▸ Work task A: In the Spirit of Hope text, rewrite the paragraph beginning "Doctors, we all know, are short on time" as a brief list that keeps its main facts.
▸ Work task B: Carry the Spirit of Hope text forward, starting after its final sentence.

And while she was proactive in finding support and certainly more educated than most about the disease, she was stunned to face a cancer diagnosis after years of taking cancer preventing measures.
“I was shocked, scared and worried and hopeful at the same time,” Solis says. “It was about getting through treatment.”
Something she did with her signature brand of humor — “laughter is part of healing,” she laughs. Solis, you learn quickly, likes to laugh.
She underwent an experimental treatment that means others will learn from what she endured on her road to a cancer free report.
In talking to Solis it’s clear that the data gleaned from marrow and blood are not the only ways in which others are learning from this Lafayette woman. She has a spirit that’s no doubt inspiring others to lend a hand just as she has and a willingness to help whenever and however she can.
After her break from a career dealing with cancer, she stepped back into the fray in 2011 with fresh eyes.
“I had a new perspective,” she says of life after cancer. “We’ve all known somebody who has struggled through cancer or died of it. This diagnosis brought a whole new meaning and understanding to me and how cancer impacts our families. But I have a lot of hope.”
She has hope for a cure and a clear drive to raise awareness about the ways to prevent some cancers. She believes we’re on the way to making those healthy choices. And she’s doing what she can to make that an even shorter journey to good health.
Says Solis, “I have a great hope for Louisiana and Acadiana to be a healthy place to live.”
Dr. Chancellor Donald
Doctors, we all know, are short on time. Many rush from room to room with little time to answer questions. But there are those gems in white coats who take their time — who never let you know how very packed their schedule truly might be. They answer questions — no matter how insignificant. And with each answer, with each minute, their patients know that this is someone they can trust with their care. Dr. Chancellor Donald is one of these physicians.
The hematologist and oncologist at Lourdes was nominated for a Spirit of Hope award using words like gratitude, humility, sincerity. And he won because those who work with him and those for whom he cares know these words are apt labels.

▸ Dataset entries:
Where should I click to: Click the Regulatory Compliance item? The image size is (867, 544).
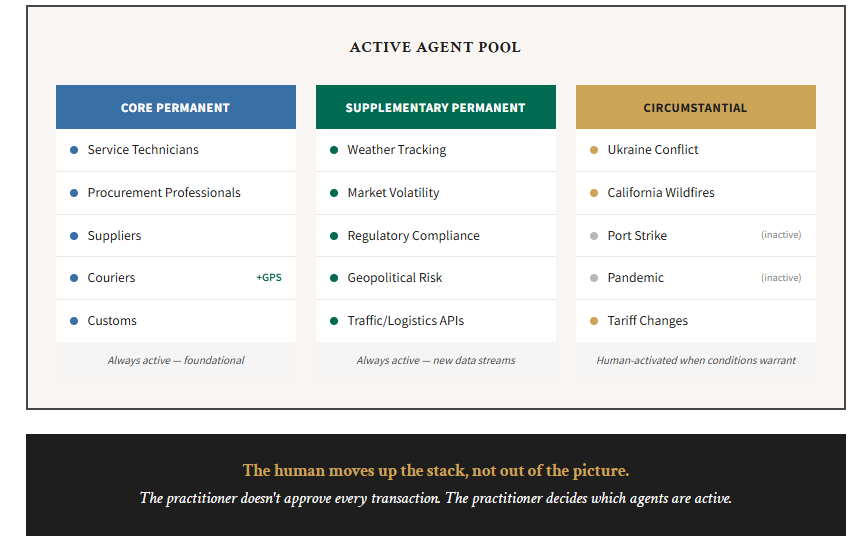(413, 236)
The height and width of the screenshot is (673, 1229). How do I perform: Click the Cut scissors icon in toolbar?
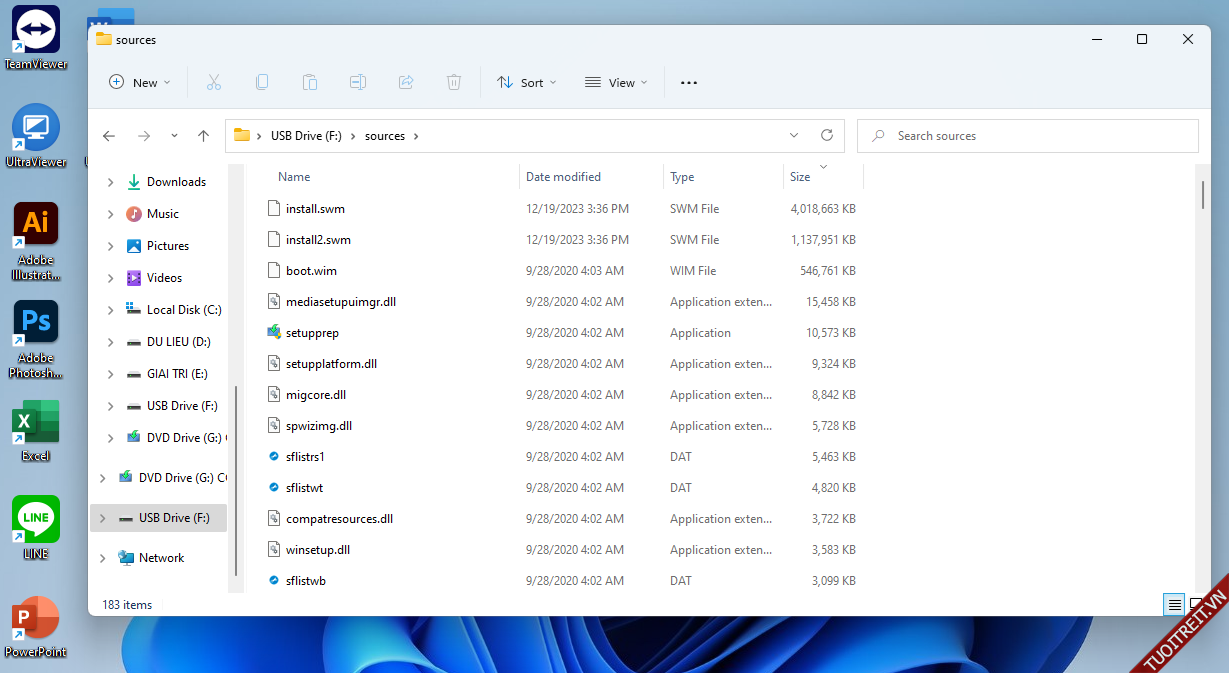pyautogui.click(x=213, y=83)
--
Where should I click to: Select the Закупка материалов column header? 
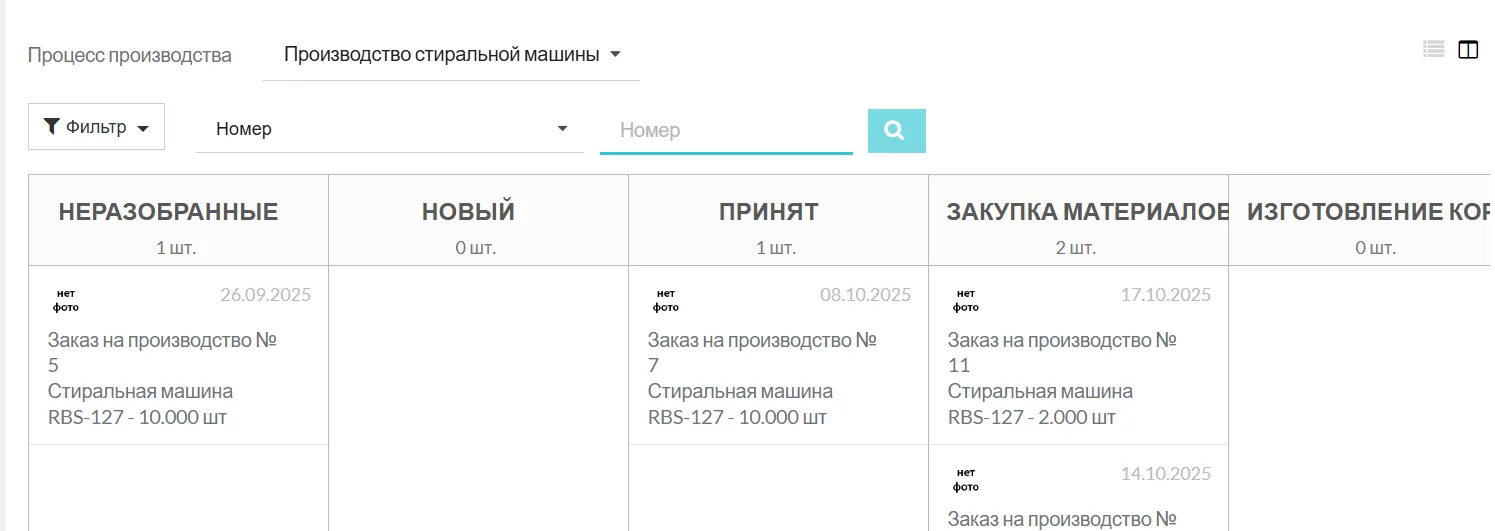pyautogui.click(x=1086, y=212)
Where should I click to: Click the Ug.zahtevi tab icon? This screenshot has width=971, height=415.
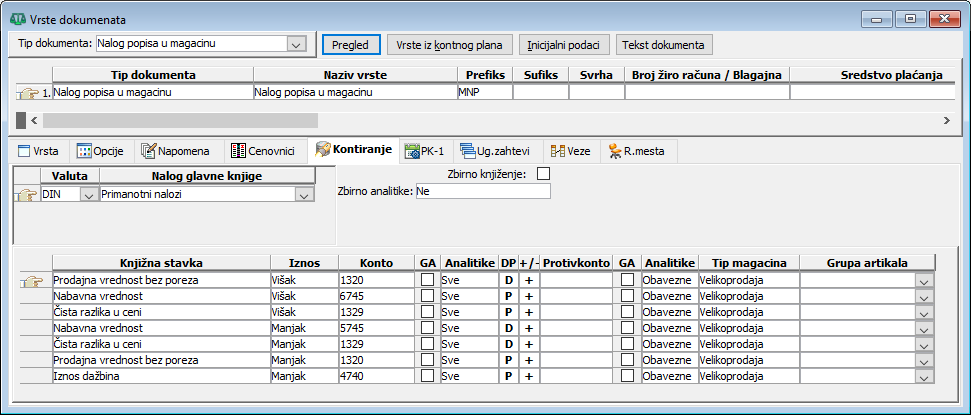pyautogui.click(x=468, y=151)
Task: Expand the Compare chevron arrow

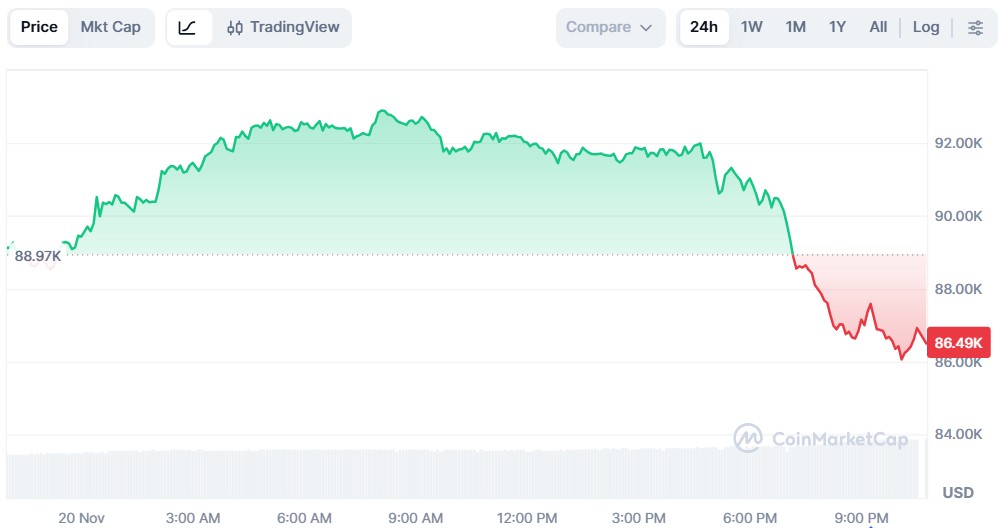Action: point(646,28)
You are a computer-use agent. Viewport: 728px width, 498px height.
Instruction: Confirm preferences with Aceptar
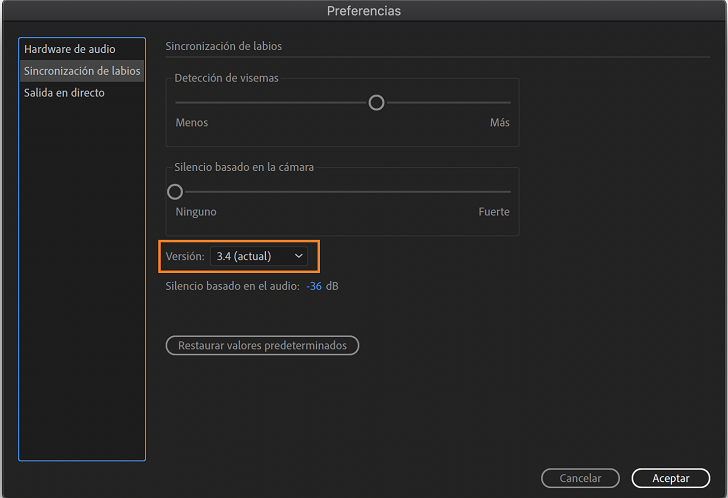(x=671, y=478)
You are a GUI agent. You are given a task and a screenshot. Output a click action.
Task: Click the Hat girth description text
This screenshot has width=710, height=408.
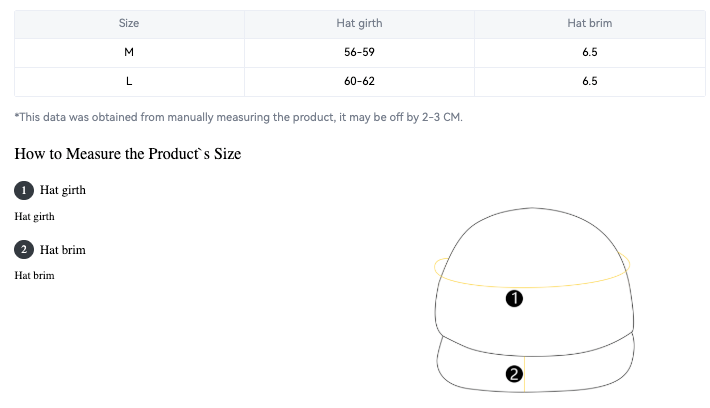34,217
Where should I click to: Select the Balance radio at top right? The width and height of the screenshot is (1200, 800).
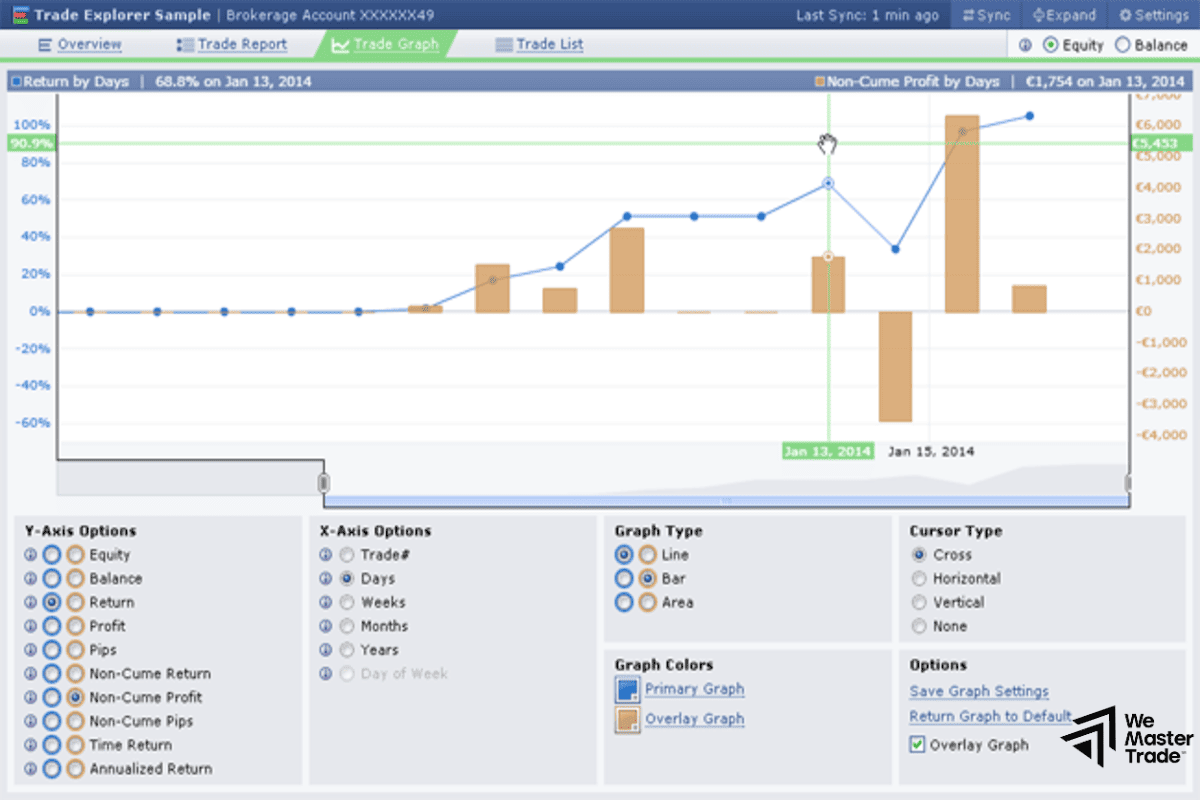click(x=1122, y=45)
==
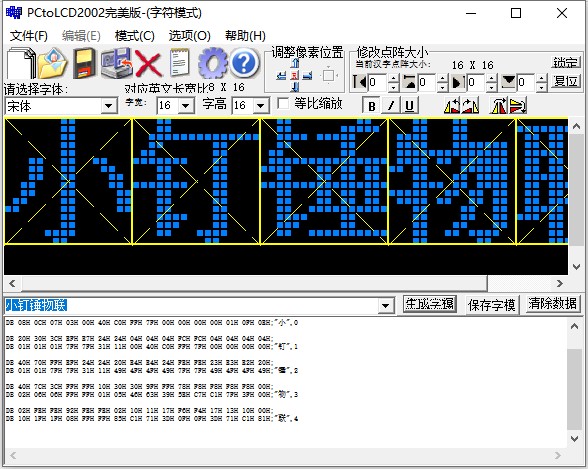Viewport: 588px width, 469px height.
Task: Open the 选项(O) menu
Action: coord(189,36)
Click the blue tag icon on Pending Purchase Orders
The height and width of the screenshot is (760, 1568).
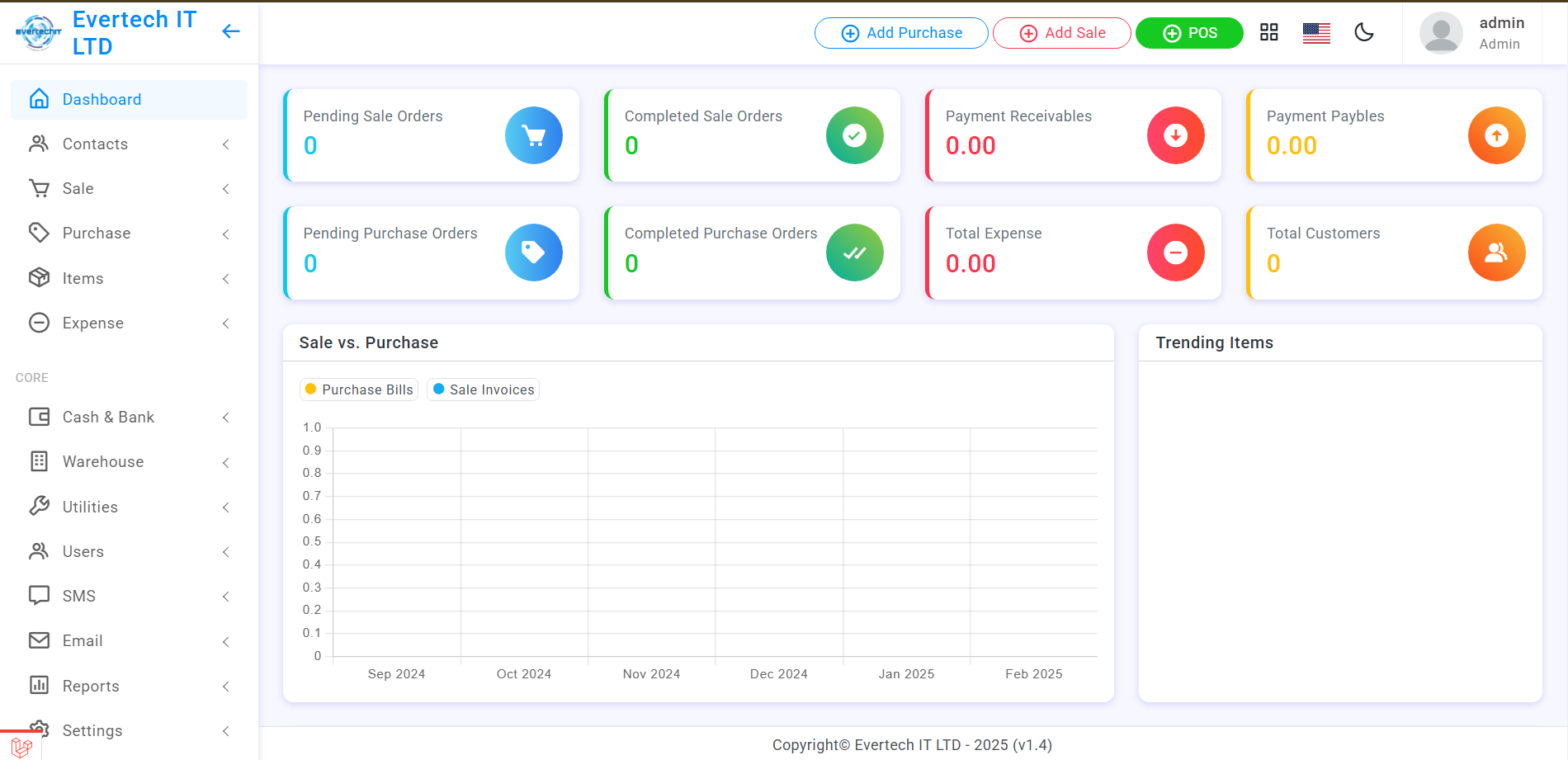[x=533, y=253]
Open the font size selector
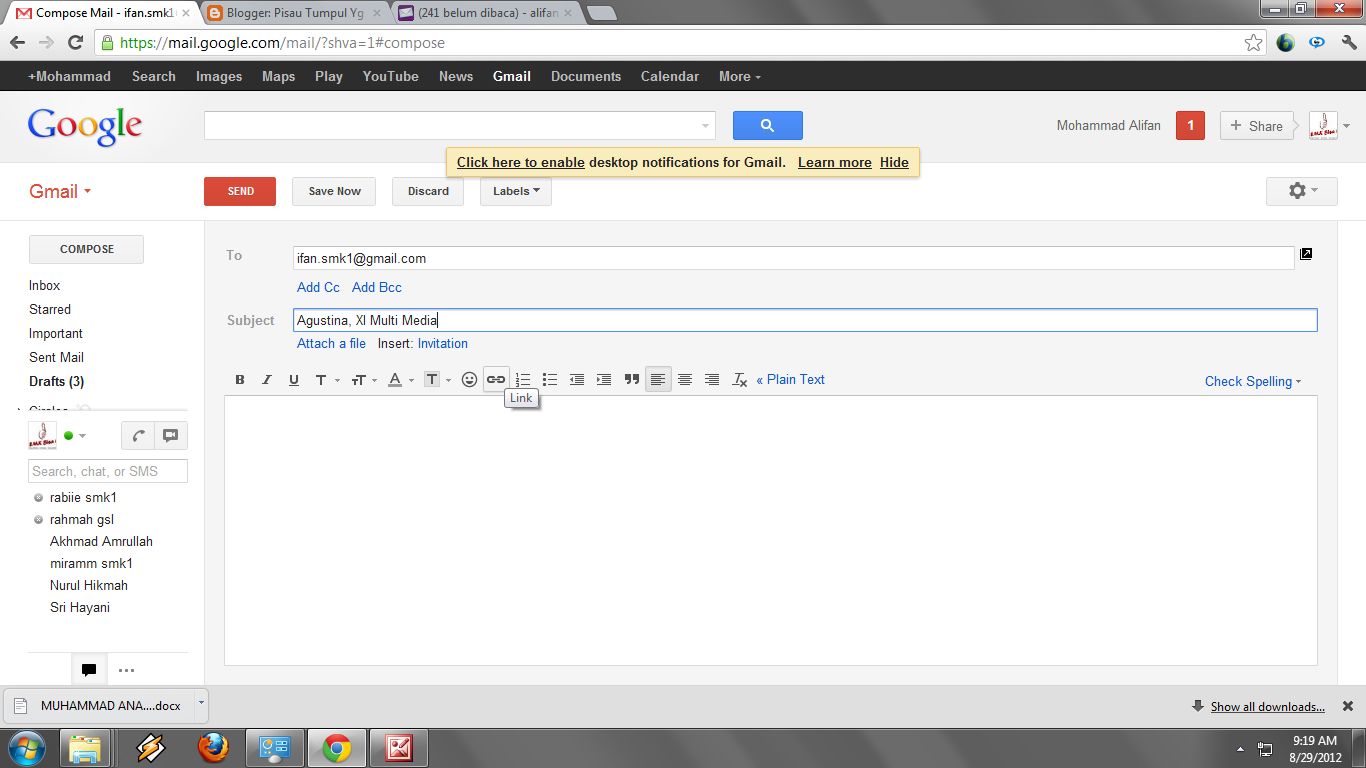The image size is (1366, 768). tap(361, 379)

▸ Answer area A:
- Doctors are short on time, and many rush from room to room with little time to answer questions.
- Some physicians take their time and never let on how packed their schedules are.
- They answer every question, however insignificant, so their patients know they can trust them with their care.
- Dr. Chancellor Donald is one of these physicians.

▸ Answer area B:
“He takes time for his patients. He stops. He listens. He’s never in a hurry to walk out the door,” says Jeannine LaFrance, a nurse practitioner who works with Donald.
While time may not sound like one of the cornerstones of treatment success, LaFrance explains how that — in combination with his expertise — can make the difference in whether treatments succeed for those diagnosed with cancer.
“If they feel they can communicate with a doctor they are more likely to discuss things that are happening during their treatment,” she says, noting important symptoms they feel open to share can change the course of treatment. “There is no question that is stupid, [and] because of that they can trust him with their concerns.”
It’s a trust well earned, according to the office manager who works with Donald, Nancy Lormand. She uses words like compassionate, respectful.
“He goes above and beyond,” she says. “He does so much and spends so much time with patients. He won’t tell you what he’s done for patients. Patients, other people tell us. He gives them as much time and attention as they need.”
His patients learn quickly that whatever the outcome, Donald will be there with a listening ear.
“This time is very stressful; it’s a life-changing diagnosis,” LaFrance says. “You have to have compassion. You need someone that understands that.”
They say Donald is a doctor who gets it, the kind who gives his patients more than a treatment plan. He gives them a healthy dose of hope.